Segment Start: Dataset records

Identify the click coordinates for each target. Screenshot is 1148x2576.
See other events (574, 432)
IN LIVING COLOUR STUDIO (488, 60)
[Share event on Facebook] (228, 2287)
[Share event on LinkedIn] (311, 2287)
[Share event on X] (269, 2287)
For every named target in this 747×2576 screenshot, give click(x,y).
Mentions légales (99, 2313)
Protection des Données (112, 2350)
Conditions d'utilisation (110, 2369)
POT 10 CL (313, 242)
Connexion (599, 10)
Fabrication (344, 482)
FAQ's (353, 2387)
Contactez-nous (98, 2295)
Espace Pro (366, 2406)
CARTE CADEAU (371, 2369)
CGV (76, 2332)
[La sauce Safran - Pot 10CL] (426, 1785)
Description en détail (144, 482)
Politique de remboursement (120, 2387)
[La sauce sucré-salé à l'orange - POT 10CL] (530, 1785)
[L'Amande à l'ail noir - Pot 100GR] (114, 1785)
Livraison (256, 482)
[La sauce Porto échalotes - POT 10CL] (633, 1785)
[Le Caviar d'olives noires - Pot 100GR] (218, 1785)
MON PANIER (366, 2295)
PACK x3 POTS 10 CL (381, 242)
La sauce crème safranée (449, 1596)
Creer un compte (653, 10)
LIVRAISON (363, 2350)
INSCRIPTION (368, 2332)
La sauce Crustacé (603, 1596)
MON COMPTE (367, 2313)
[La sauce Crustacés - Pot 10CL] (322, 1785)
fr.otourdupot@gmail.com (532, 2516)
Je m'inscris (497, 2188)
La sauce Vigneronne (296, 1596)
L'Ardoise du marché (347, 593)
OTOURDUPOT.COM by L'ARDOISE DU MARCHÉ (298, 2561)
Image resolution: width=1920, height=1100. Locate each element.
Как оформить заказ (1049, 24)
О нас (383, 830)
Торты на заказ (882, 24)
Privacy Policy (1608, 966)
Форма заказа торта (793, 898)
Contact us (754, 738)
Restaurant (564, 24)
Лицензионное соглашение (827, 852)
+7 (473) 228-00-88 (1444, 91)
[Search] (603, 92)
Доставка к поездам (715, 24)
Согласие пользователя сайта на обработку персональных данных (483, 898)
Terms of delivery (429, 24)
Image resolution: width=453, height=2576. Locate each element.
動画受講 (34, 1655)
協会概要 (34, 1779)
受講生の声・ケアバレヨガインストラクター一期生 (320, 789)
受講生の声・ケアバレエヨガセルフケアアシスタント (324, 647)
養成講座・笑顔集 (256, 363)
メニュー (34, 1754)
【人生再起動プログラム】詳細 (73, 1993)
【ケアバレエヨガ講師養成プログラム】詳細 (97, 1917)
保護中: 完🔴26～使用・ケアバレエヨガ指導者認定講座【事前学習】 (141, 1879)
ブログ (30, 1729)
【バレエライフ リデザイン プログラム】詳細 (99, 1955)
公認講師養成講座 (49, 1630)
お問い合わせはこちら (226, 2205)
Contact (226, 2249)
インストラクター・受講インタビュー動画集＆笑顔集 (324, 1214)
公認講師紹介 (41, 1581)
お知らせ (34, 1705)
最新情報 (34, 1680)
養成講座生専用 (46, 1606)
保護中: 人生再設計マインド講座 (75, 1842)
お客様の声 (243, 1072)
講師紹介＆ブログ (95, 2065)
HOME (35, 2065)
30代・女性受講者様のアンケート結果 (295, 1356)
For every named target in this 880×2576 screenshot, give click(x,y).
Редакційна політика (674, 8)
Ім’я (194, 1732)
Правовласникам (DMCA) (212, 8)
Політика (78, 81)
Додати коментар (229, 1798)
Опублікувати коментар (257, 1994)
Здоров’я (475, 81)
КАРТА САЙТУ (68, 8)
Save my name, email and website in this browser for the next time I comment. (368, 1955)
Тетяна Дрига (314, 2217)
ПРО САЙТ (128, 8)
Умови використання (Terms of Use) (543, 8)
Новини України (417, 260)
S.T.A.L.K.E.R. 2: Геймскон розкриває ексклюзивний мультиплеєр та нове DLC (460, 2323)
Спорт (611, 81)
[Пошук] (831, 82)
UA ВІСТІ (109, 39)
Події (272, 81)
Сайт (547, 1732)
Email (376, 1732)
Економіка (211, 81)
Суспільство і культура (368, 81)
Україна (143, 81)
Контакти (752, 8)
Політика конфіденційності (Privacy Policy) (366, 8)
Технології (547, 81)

Segment End: Dataset records

▶ _Required action_
Give back, word for word, only the lines above from the line holding "メニュー (34, 1754)" to the line holding "インストラクター・受講インタビュー動画集＆笑顔集 (324, 1214)", both included.

▶ _Completed exercise_
メニュー (34, 1754)
【人生再起動プログラム】詳細 (73, 1993)
【ケアバレエヨガ講師養成プログラム】詳細 (97, 1917)
保護中: 完🔴26～使用・ケアバレエヨガ指導者認定講座【事前学習】 (141, 1879)
ブログ (30, 1729)
【バレエライフ リデザイン プログラム】詳細 (99, 1955)
公認講師養成講座 (49, 1630)
お問い合わせはこちら (226, 2205)
Contact (226, 2249)
インストラクター・受講インタビュー動画集＆笑顔集 (324, 1214)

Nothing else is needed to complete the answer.